Por Silvia Núñez Hernández
Cada palabra de Claudia Sheinbaum Pardo sobre el campo mexicano exhibe no solo su ignorancia, sino su desprecio por quienes lo sostienen. En lugar de presentar un programa integral de incentivos, apoyos y subsidios que devuelvan vida al agro, la presidenta actúa como si quisiera ahogarlo lentamente. Su política hacia los productores no es de apoyo ni de contención: es de*aniquilación sistemática. Y lo más grave, lo hace disfrazada de tecnócrata progresista.

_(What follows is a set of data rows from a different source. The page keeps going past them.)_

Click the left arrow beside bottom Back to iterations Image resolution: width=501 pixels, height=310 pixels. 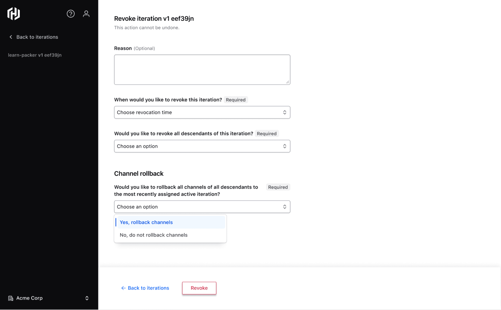click(123, 288)
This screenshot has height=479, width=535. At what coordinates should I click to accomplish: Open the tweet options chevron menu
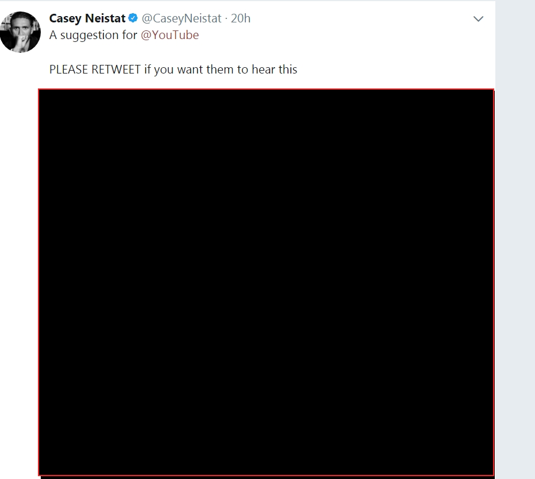478,19
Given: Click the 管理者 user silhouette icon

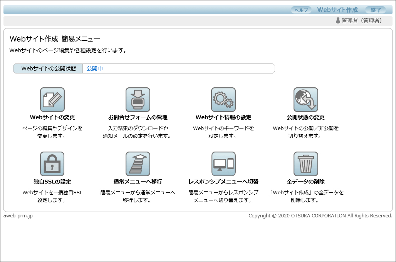Looking at the screenshot, I should point(338,20).
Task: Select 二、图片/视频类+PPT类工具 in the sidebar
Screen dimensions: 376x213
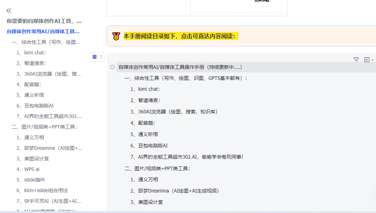Action: click(44, 127)
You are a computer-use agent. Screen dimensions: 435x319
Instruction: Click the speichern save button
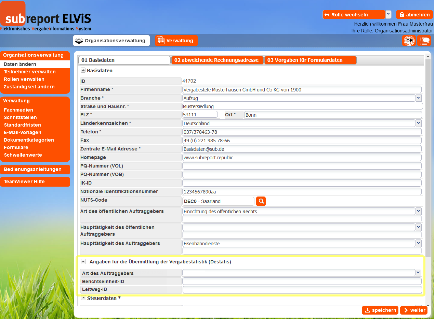(x=380, y=310)
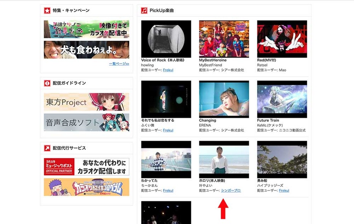This screenshot has width=354, height=224.
Task: Open the 東方Project guideline banner
Action: pyautogui.click(x=86, y=102)
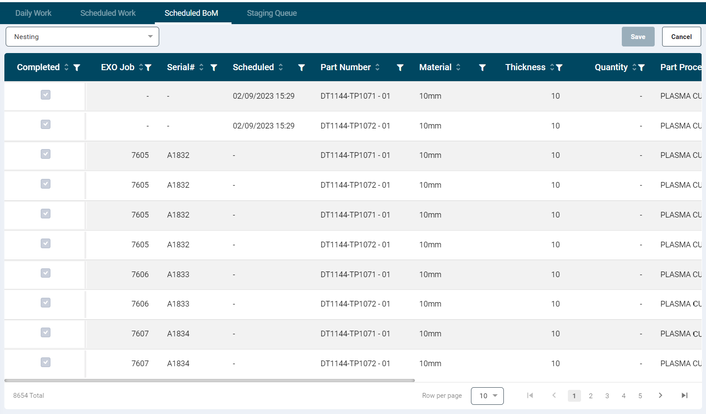Open the rows per page dropdown
706x414 pixels.
click(487, 396)
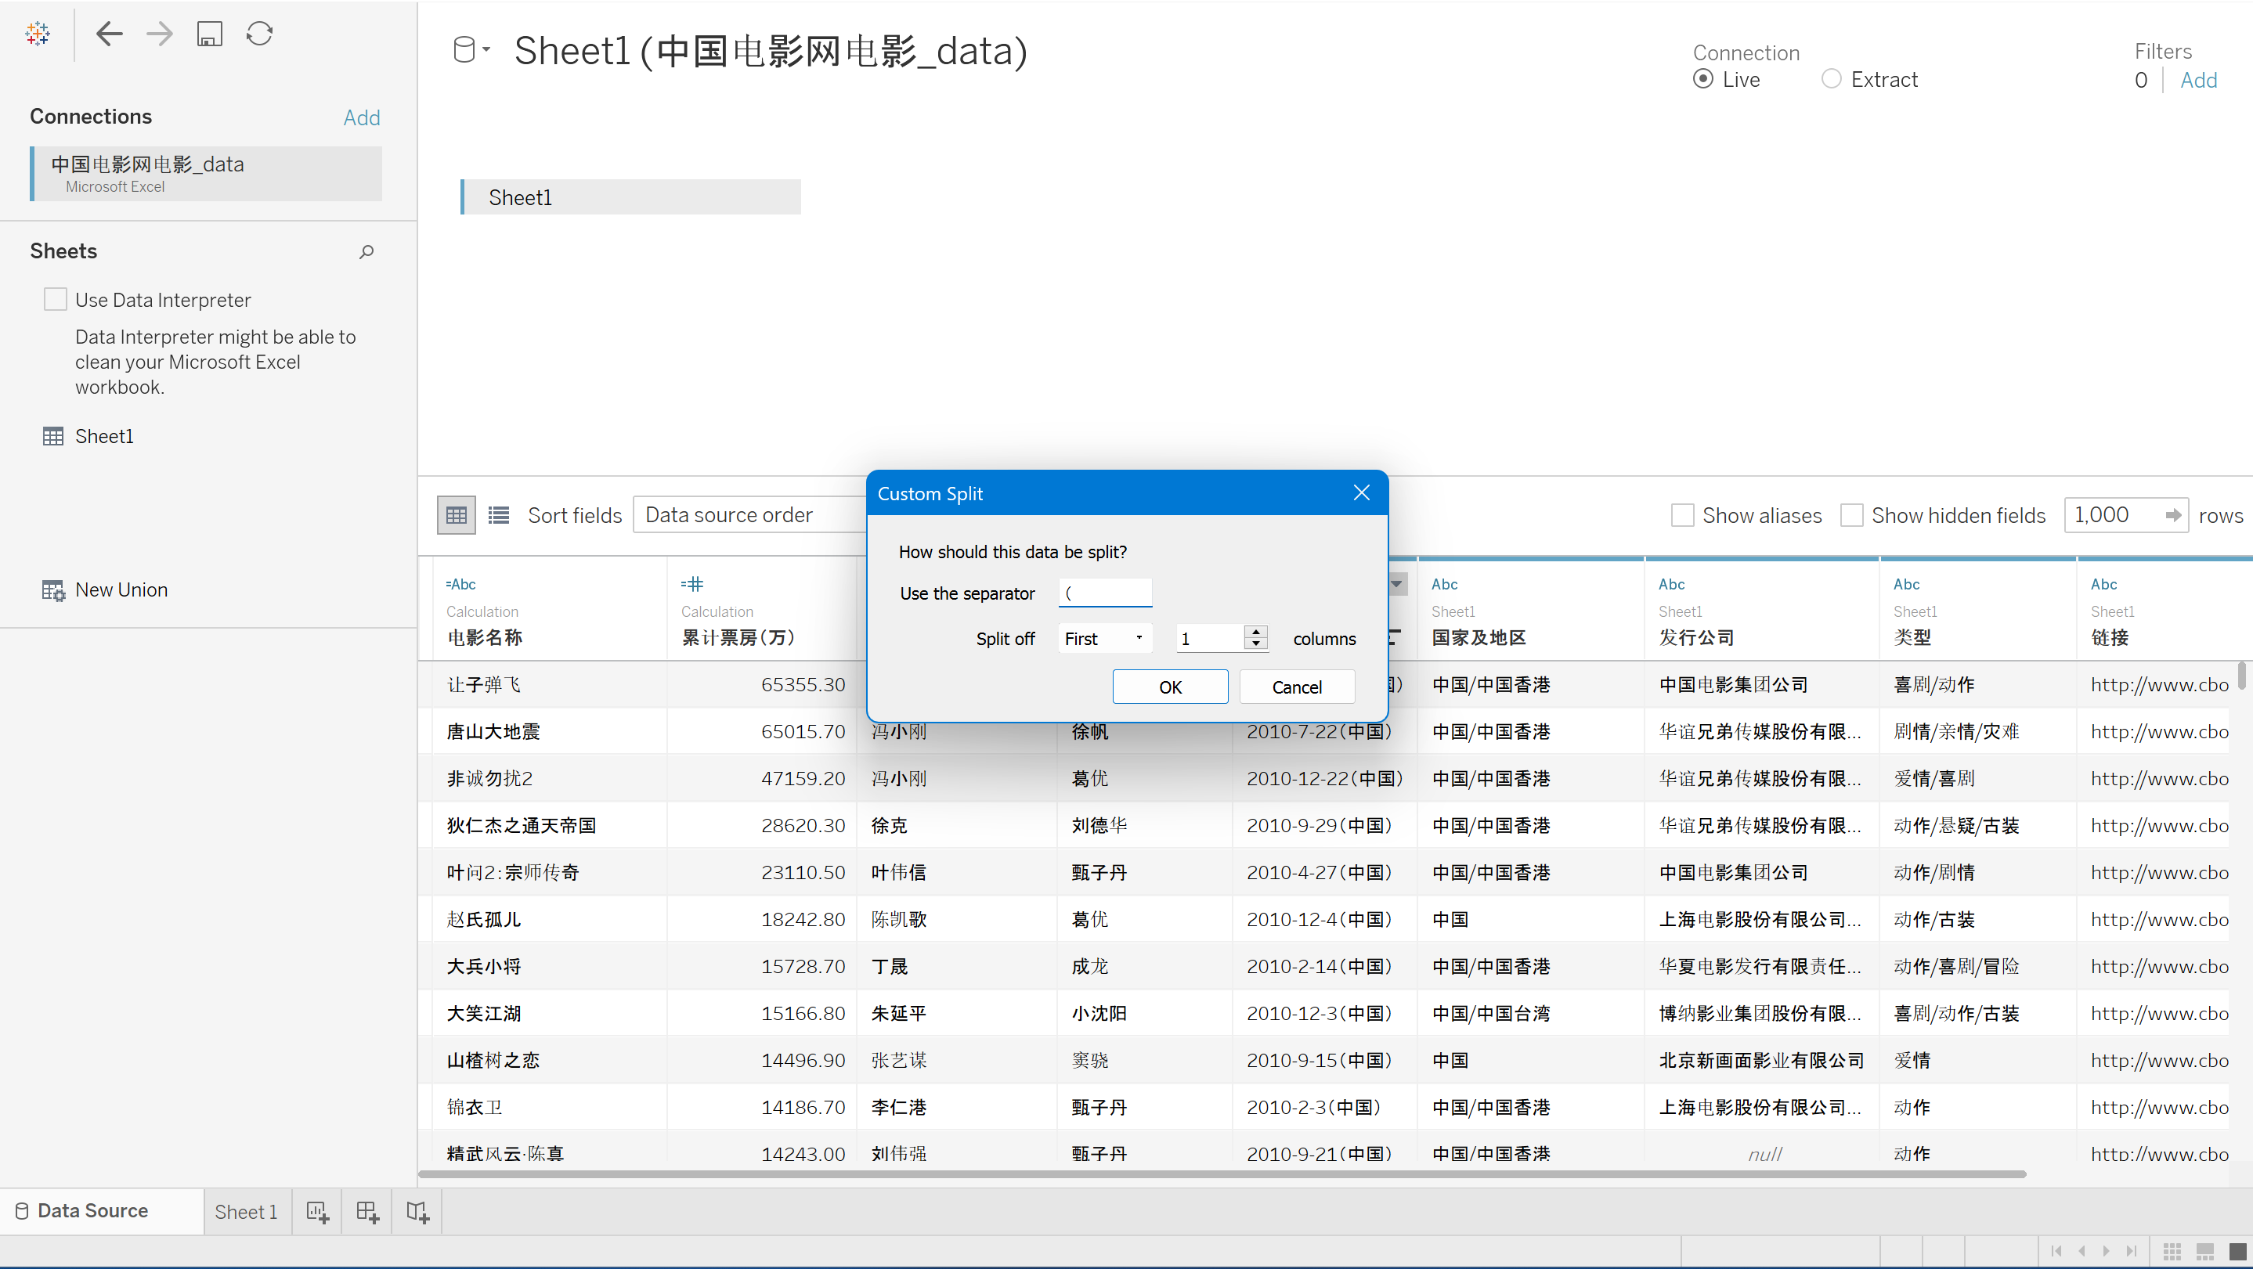Switch to metadata list view icon
2253x1269 pixels.
pos(499,515)
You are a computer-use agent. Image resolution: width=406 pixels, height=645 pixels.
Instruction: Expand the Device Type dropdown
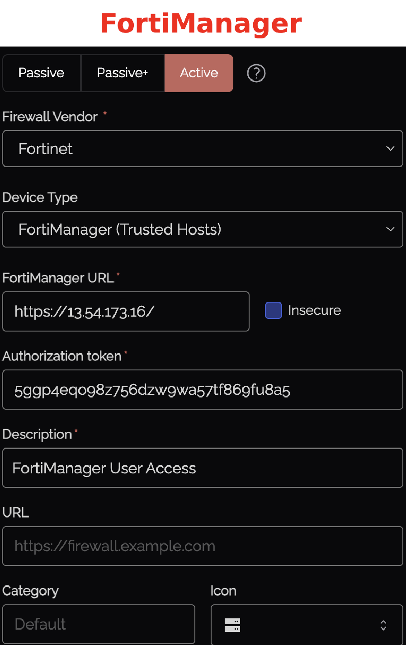pos(202,229)
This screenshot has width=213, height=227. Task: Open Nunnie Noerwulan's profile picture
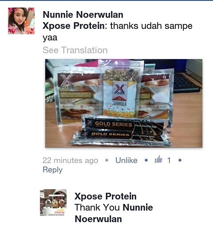[x=21, y=21]
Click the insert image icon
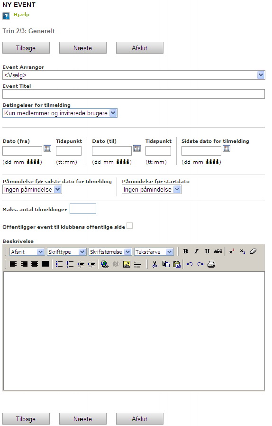The image size is (272, 426). pyautogui.click(x=127, y=264)
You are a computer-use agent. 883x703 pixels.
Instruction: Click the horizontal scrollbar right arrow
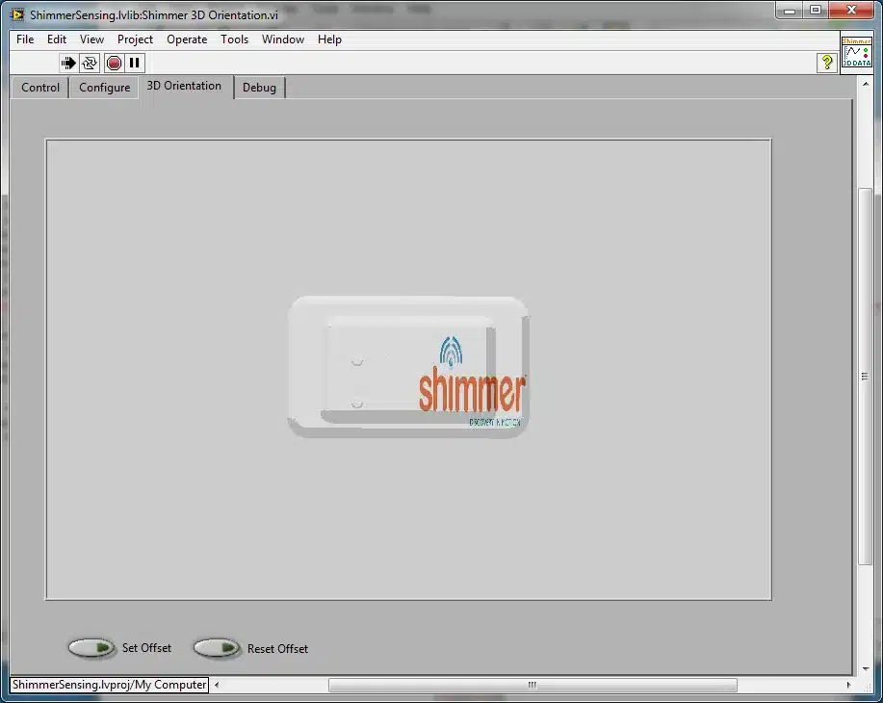point(848,685)
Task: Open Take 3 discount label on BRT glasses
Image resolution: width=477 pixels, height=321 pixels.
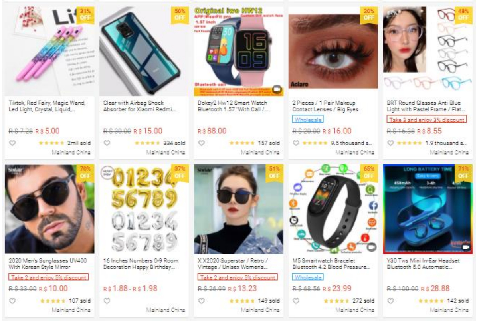Action: click(426, 119)
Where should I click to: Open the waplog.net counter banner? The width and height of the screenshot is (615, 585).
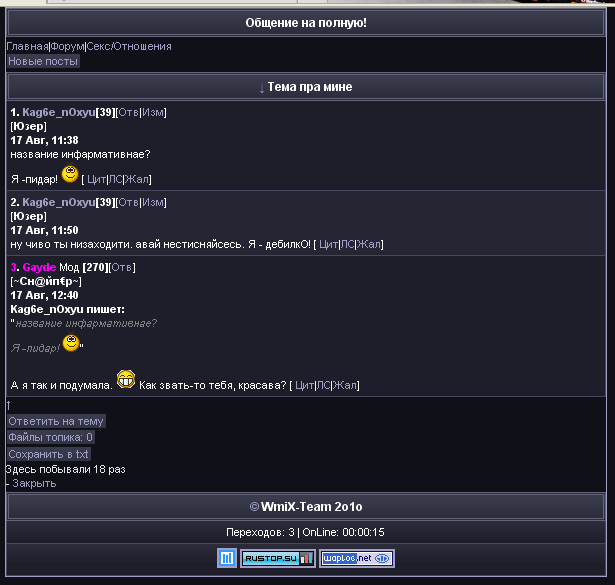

Durante su conferencia del viernes 31 de octubre, Sheinbaum no habló con datos, sino con prejuicios. Afirmó que detrás de los bloqueos campesinos existen “intereses políticos”, repitiendo la misma fórmula que su antecesor: sospechar del pueblo cuando el pueblo protesta. Esa frase revela un Estado que criminaliza el hambre. Que prefiere desacreditar al campesino antes que reconocer su fracaso. Que ignora que la protesta no nace de la manipulación, sino de la desesperación.
El campo mexicano no está en crisis: está siendo empujado al colapso. Los precios de los granos son ruinosos, el diésel y los fertilizantes se han disparado, y los créditos agrícolas prácticamente han desaparecido. Los campesinos están vendiendo sus cosechas por debajo del costo, hipotecando su tierra o abandonándola. Y mientras eso ocurre, la presidenta se limita a ofrecer promesas para “el próximo año”.
Hablar de futuro cuando el presente se desangra es un acto de cinismo político.
Más insultante aún es su propuesta de que los agricultores “vendan tortillas y productos derivados del maíz”. Esa ocurrencia, lanzada con la ligereza de quien no ha pisado un surco, evidencia la visión urbana y elitista con la que este gobierno pretende “resolver” el hambre. No hay maquinaria, ni infraestructura, ni cadenas de comercialización que respalden esa idea. Convertir a los productores en microempresarios sin respaldo técnico ni inversión es condenarlos a fracasar desde el discurso presidencial.
Y mientras en México el campesino mendiga apoyo, Sheinbaum derrocha recursos en mantener a Cuba y en regalar petróleo a regímenes extranjeros bajo el disfraz de solidaridad internacional. Es una paradoja inmoral: mientras exporta combustibles, importa maíz. En lugar de invertir en autosuficiencia alimentaria, su gobierno subsidia su imagen.
Si de verdad quisiera “transformar” al país, ese dinero debería estar en tractores, semillas certificadas, sistemas de riego y capacitación rural, no en la chequera diplomática del capricho político.
Hoy México camina hacia una crisis alimentaria inevitable. Los indicadores son claros: el abandono del campo, la escasez de agua, la inflación agrícola y la falta de políticas de fomento productivo. Todo apunta a que el país dependerá cada vez más de las importaciones. Si Sheinbaum continúa esta ruta,
México se hundirá por hambre, no por ideología. Porque sin agricultores, no hay nación posible. Sin quienes cultivan la tierra, la autosuficiencia es un mito.
Y como si no bastara, la presidenta busca ahora trasladar su fracaso interno a un enemigo externo. La crisis diplomática que ella misma ha provocado con Estados Unidos intenta venderla como un “bloqueo económico”, cuando en realidad es la consecuencia de sus malas decisiones energéticas y comerciales. No es Washington quien cierra puertas: es su propio gobierno quien las incendia por soberbia. Lo que Sheinbaum llama dignidad nacional, es en realidad una política exterior suicida.
La presidenta debía ser catalizadora del campo, pero ha decidido ser su verdugo.
Su gobierno no impulsa, asfixia; no protege, abandona; no produce, desmantela. Su discurso es la tumba donde se entierran las esperanzas del productor mexicano.
Y lo más doloroso es que todo esto ocurre mientras repite una palabra que ya vació de sentido: pueblo. Porque el pueblo al que dice defender hoy se pudre entre surcos sin cosecha y promesas sin tierra.
Claudia Sheinbaum no gobierna: destruye. Y lo hace con la eficiencia fría de quien calcula la caída del país como un costo político asumible.
Mientras en Palacio Nacional se deciden los próximos “anuncios de apoyo”, allá afuera, en el México real, el maíz se echa a perder, la caña se seca, y el campesino empieza a creer que su gobierno no lo ignora por error, sino por decisión.
Y cuando un Estado decide dejar morir a su campo, ya no hay discurso que pueda salvarlo.